┌──

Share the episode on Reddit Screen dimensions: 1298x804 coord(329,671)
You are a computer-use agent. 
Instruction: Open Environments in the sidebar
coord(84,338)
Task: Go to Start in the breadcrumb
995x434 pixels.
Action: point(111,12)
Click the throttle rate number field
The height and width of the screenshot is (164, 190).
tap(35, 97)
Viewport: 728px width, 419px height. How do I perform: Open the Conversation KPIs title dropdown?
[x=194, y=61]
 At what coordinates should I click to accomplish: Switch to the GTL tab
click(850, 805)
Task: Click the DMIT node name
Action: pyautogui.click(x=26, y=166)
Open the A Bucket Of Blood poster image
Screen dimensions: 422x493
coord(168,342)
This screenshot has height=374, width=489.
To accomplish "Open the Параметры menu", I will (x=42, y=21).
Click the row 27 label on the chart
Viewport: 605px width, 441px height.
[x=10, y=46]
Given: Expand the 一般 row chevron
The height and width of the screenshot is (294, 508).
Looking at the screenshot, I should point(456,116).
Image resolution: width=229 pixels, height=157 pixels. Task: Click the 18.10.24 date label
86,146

└──

- Instructions to follow
Print all the items above again, unchanged and in the same order.

- Output of the task
Share the episode on Reddit Screen dimensions: 1298x804 coord(329,671)
You are a computer-use agent. 
Instruction: Open Environments in the sidebar
coord(84,338)
Task: Go to Start in the breadcrumb
995x434 pixels.
Action: point(111,12)
Click the throttle rate number field
The height and width of the screenshot is (164, 190).
tap(35, 97)
Viewport: 728px width, 419px height. How do I perform: Open the Conversation KPIs title dropdown?
[x=194, y=61]
 At what coordinates should I click to accomplish: Switch to the GTL tab
click(850, 805)
Task: Click the DMIT node name
Action: pyautogui.click(x=26, y=166)
Open the A Bucket Of Blood poster image
Screen dimensions: 422x493
coord(168,342)
This screenshot has height=374, width=489.
To accomplish "Open the Параметры menu", I will (x=42, y=21).
Click the row 27 label on the chart
Viewport: 605px width, 441px height.
[x=10, y=46]
Given: Expand the 一般 row chevron
The height and width of the screenshot is (294, 508).
Looking at the screenshot, I should point(456,116).
Image resolution: width=229 pixels, height=157 pixels. Task: Click the 18.10.24 date label
86,146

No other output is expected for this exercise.